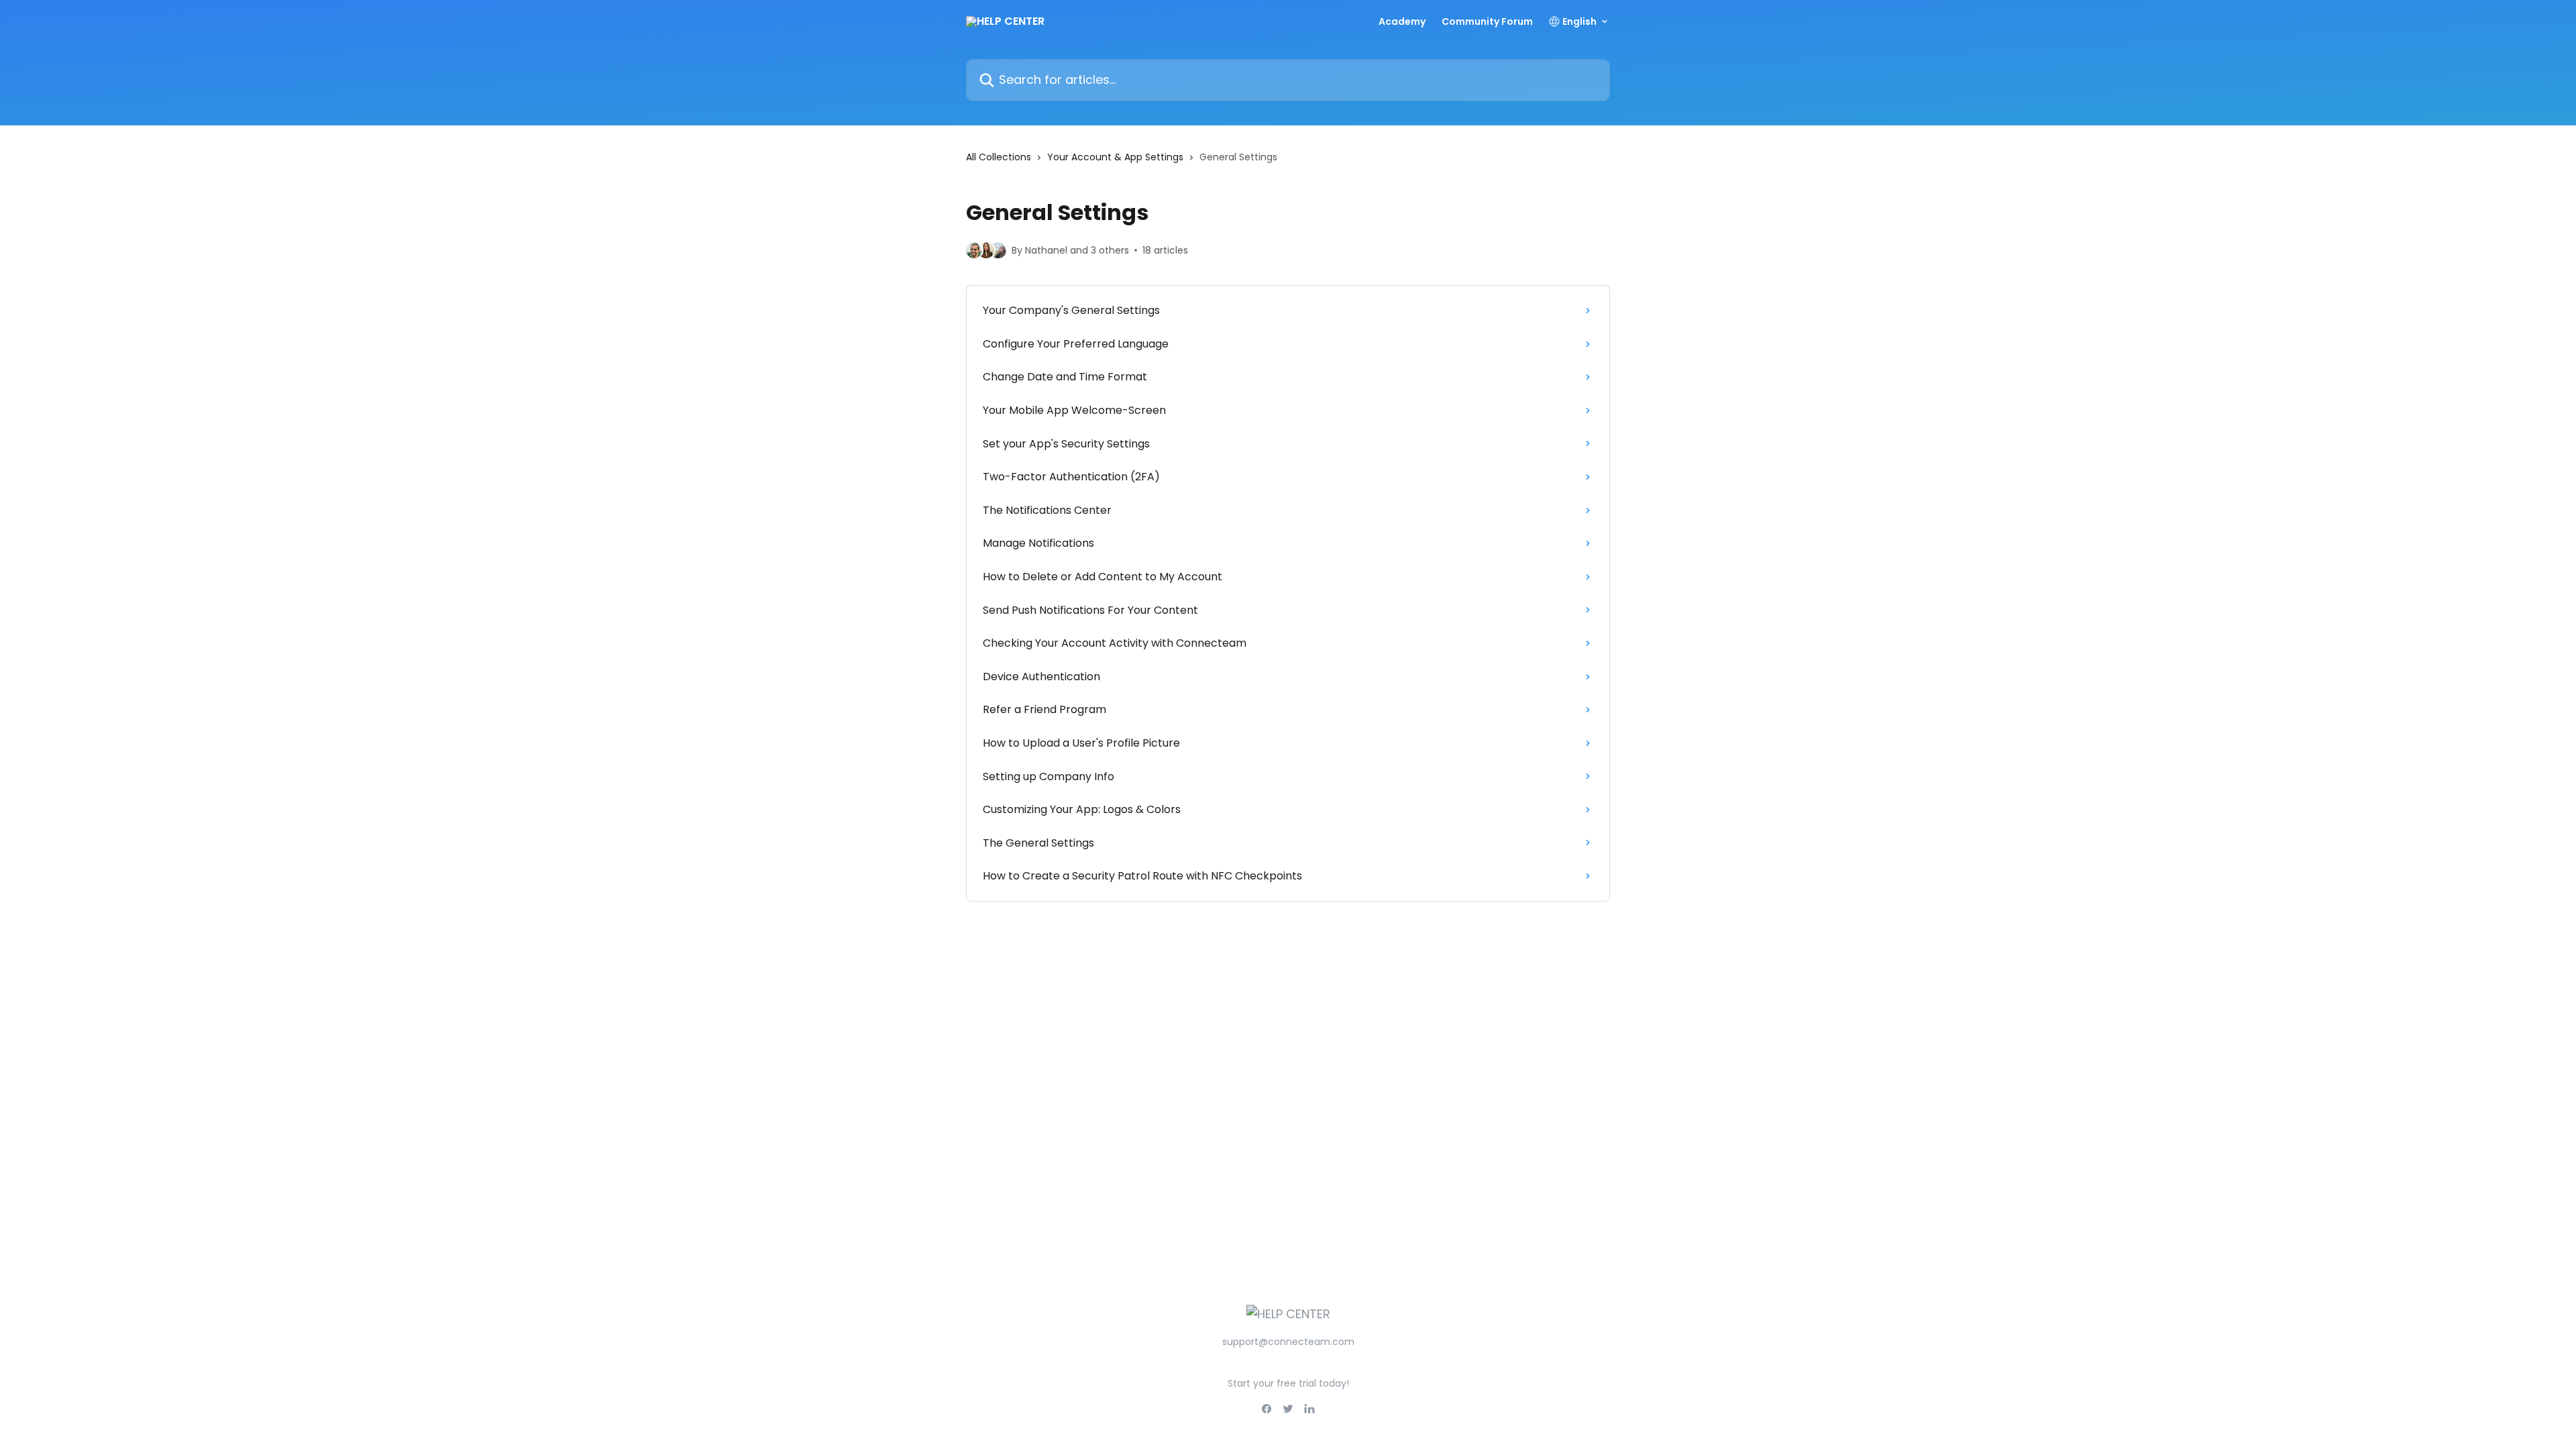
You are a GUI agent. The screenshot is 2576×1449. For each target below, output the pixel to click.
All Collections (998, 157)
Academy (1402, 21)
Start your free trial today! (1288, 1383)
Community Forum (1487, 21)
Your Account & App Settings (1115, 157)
---
All entries above must be repeated exactly; pictures are to be left out.

You are a GUI agent. The screenshot is 2576×1449. For each target below, output the pixel to click.
All Collections (998, 157)
Academy (1402, 21)
Start your free trial today! (1288, 1383)
Community Forum (1487, 21)
Your Account & App Settings (1115, 157)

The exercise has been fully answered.